◆ **Supplied records**
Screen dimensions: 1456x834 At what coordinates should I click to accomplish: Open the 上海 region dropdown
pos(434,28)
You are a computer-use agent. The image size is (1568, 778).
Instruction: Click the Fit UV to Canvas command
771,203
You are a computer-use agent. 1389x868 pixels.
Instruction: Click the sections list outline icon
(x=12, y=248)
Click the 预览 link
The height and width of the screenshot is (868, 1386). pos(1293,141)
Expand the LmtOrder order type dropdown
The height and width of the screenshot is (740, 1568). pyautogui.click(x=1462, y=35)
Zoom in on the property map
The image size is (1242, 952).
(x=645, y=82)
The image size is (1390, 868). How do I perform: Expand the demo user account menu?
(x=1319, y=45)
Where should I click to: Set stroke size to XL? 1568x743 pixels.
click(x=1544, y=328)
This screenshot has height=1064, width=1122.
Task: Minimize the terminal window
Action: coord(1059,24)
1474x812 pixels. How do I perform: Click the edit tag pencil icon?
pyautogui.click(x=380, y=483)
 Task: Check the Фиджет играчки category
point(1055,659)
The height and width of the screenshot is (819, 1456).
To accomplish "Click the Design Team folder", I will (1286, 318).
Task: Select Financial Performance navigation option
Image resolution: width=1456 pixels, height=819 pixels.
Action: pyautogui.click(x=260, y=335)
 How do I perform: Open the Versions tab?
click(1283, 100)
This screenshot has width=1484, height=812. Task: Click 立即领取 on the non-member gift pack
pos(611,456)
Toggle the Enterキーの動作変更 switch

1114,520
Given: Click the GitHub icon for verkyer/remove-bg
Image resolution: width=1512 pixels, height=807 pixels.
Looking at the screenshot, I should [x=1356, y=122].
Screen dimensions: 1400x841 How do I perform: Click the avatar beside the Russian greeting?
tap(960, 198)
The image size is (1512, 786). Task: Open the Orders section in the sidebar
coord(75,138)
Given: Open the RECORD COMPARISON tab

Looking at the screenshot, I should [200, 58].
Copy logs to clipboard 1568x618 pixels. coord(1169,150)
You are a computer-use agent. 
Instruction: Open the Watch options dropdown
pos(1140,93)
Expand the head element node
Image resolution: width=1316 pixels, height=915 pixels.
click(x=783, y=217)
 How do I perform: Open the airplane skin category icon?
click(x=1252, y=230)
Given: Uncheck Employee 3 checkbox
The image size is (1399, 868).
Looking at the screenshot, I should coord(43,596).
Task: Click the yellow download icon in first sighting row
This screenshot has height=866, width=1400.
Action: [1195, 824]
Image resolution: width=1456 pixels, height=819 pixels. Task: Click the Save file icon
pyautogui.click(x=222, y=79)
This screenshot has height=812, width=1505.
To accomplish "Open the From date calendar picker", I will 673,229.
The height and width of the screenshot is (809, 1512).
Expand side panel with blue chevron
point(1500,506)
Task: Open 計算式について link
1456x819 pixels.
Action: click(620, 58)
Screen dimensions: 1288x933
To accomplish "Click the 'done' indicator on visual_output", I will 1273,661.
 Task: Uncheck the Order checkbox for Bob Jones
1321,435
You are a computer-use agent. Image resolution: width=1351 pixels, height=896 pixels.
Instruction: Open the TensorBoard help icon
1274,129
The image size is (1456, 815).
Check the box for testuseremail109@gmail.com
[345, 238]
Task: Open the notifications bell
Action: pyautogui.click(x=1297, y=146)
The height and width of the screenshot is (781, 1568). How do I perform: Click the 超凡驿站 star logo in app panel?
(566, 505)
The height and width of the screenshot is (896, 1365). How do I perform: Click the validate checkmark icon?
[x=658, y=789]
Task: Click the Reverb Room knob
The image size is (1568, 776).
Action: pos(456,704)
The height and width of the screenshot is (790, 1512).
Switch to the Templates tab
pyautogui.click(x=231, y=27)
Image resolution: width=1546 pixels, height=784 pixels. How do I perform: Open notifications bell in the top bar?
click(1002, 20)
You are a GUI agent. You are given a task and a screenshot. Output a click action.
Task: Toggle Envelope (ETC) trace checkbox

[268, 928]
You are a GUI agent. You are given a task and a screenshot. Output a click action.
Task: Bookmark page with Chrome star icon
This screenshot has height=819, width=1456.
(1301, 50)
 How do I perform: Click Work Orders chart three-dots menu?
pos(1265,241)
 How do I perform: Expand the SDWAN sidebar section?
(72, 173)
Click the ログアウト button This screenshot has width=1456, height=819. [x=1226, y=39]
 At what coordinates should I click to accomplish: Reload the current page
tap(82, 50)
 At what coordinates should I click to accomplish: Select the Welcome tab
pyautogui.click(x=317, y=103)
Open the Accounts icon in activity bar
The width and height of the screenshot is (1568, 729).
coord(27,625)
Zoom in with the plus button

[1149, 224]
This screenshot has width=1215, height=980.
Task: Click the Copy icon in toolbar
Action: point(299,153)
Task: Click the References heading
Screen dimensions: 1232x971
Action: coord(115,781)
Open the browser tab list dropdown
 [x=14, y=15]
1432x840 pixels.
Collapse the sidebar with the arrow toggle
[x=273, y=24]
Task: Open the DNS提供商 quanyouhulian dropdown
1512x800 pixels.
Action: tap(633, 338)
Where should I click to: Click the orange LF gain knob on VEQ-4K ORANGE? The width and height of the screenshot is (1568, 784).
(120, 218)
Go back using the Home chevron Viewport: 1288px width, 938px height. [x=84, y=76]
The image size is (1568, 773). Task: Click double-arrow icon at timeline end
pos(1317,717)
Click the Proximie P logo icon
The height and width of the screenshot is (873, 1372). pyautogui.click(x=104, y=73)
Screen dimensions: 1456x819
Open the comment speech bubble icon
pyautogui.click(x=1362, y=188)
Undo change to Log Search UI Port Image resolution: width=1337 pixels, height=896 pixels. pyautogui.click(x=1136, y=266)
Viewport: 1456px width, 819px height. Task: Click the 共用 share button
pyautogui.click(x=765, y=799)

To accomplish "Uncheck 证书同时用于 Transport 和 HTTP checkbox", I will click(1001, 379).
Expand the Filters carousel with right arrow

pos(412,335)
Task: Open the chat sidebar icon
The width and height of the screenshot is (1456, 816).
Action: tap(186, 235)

◆ **What to produce**
Return all of the listing above exactly, leaving nothing out.

◆ **Response area**
Screen dimensions: 1456x834 At what coordinates should I click to accomplish: Open the 上海 region dropdown
pos(434,28)
You are a computer-use agent. The image size is (1568, 778).
Instruction: Click the Fit UV to Canvas command
771,203
You are a computer-use agent. 1389x868 pixels.
Instruction: Click the sections list outline icon
(x=12, y=248)
Click the 预览 link
The height and width of the screenshot is (868, 1386). pos(1293,141)
Expand the LmtOrder order type dropdown
The height and width of the screenshot is (740, 1568). pyautogui.click(x=1462, y=35)
Zoom in on the property map
The image size is (1242, 952).
(x=645, y=82)
The image size is (1390, 868). How do I perform: Expand the demo user account menu?
(x=1319, y=45)
Where should I click to: Set stroke size to XL? 1568x743 pixels.
click(x=1544, y=328)
This screenshot has height=1064, width=1122.
Task: Minimize the terminal window
Action: coord(1059,24)
1474x812 pixels. How do I perform: Click the edit tag pencil icon?
pyautogui.click(x=380, y=483)
 Task: Check the Фиджет играчки category
point(1055,659)
The height and width of the screenshot is (819, 1456).
To accomplish "Click the Design Team folder", I will (1286, 318).
Task: Select Financial Performance navigation option
Image resolution: width=1456 pixels, height=819 pixels.
Action: pyautogui.click(x=260, y=335)
 How do I perform: Open the Versions tab?
click(1283, 100)
This screenshot has width=1484, height=812. Task: Click 立即领取 on the non-member gift pack
pos(611,456)
Toggle the Enterキーの動作変更 switch

1114,520
Given: Click the GitHub icon for verkyer/remove-bg
Image resolution: width=1512 pixels, height=807 pixels.
Looking at the screenshot, I should [x=1356, y=122].
Screen dimensions: 1400x841 How do I perform: Click the avatar beside the Russian greeting?
tap(960, 198)
The image size is (1512, 786). Task: Open the Orders section in the sidebar
coord(75,138)
Given: Open the RECORD COMPARISON tab

Looking at the screenshot, I should [200, 58].
Copy logs to clipboard 1568x618 pixels. coord(1169,150)
You are a computer-use agent. 
Instruction: Open the Watch options dropdown
pos(1140,93)
Expand the head element node
Image resolution: width=1316 pixels, height=915 pixels.
click(x=783, y=217)
 How do I perform: Open the airplane skin category icon?
click(x=1252, y=230)
Given: Uncheck Employee 3 checkbox
The image size is (1399, 868).
Looking at the screenshot, I should coord(43,596).
Task: Click the yellow download icon in first sighting row
This screenshot has height=866, width=1400.
Action: [1195, 824]
Image resolution: width=1456 pixels, height=819 pixels. Task: Click the Save file icon
pyautogui.click(x=222, y=79)
This screenshot has height=812, width=1505.
To accomplish "Open the From date calendar picker", I will 673,229.
The height and width of the screenshot is (809, 1512).
Expand side panel with blue chevron
point(1500,506)
Task: Open 計算式について link
1456x819 pixels.
Action: click(620, 58)
Screen dimensions: 1288x933
To accomplish "Click the 'done' indicator on visual_output", I will 1273,661.
 Task: Uncheck the Order checkbox for Bob Jones
1321,435
You are a computer-use agent. Image resolution: width=1351 pixels, height=896 pixels.
Instruction: Open the TensorBoard help icon
1274,129
The image size is (1456, 815).
Check the box for testuseremail109@gmail.com
[345, 238]
Task: Open the notifications bell
Action: pyautogui.click(x=1297, y=146)
The height and width of the screenshot is (781, 1568). How do I perform: Click the 超凡驿站 star logo in app panel?
(566, 505)
The height and width of the screenshot is (896, 1365). How do I perform: Click the validate checkmark icon?
[x=658, y=789]
Task: Click the Reverb Room knob
The image size is (1568, 776).
Action: pos(456,704)
The height and width of the screenshot is (790, 1512).
Switch to the Templates tab
pyautogui.click(x=231, y=27)
Image resolution: width=1546 pixels, height=784 pixels. How do I perform: Open notifications bell in the top bar?
click(1002, 20)
You are a GUI agent. You are given a task and a screenshot. Output a click action.
Task: Toggle Envelope (ETC) trace checkbox

[268, 928]
You are a GUI agent. You are given a task and a screenshot. Output a click action.
Task: Bookmark page with Chrome star icon
This screenshot has height=819, width=1456.
(1301, 50)
 How do I perform: Click Work Orders chart three-dots menu?
pos(1265,241)
 How do I perform: Expand the SDWAN sidebar section?
(72, 173)
Click the ログアウト button This screenshot has width=1456, height=819. [x=1226, y=39]
 At what coordinates should I click to accomplish: Reload the current page
tap(82, 50)
 At what coordinates should I click to accomplish: Select the Welcome tab
pyautogui.click(x=317, y=103)
Open the Accounts icon in activity bar
The width and height of the screenshot is (1568, 729).
coord(27,625)
Zoom in with the plus button

[1149, 224]
This screenshot has width=1215, height=980.
Task: Click the Copy icon in toolbar
Action: point(299,153)
Task: Click the References heading
Screen dimensions: 1232x971
Action: coord(115,781)
Open the browser tab list dropdown
 [x=14, y=15]
1432x840 pixels.
Collapse the sidebar with the arrow toggle
[x=273, y=24]
Task: Open the DNS提供商 quanyouhulian dropdown
1512x800 pixels.
Action: tap(633, 338)
Where should I click to: Click the orange LF gain knob on VEQ-4K ORANGE? The width and height of the screenshot is (1568, 784).
(120, 218)
Go back using the Home chevron Viewport: 1288px width, 938px height. [x=84, y=76]
The image size is (1568, 773). Task: Click double-arrow icon at timeline end
pos(1317,717)
Click the Proximie P logo icon
The height and width of the screenshot is (873, 1372). pyautogui.click(x=104, y=73)
Screen dimensions: 1456x819
Open the comment speech bubble icon
pyautogui.click(x=1362, y=188)
Undo change to Log Search UI Port Image resolution: width=1337 pixels, height=896 pixels. pyautogui.click(x=1136, y=266)
Viewport: 1456px width, 819px height. Task: Click the 共用 share button
pyautogui.click(x=765, y=799)

To accomplish "Uncheck 证书同时用于 Transport 和 HTTP checkbox", I will click(1001, 379).
Expand the Filters carousel with right arrow

pos(412,335)
Task: Open the chat sidebar icon
The width and height of the screenshot is (1456, 816).
Action: tap(186, 235)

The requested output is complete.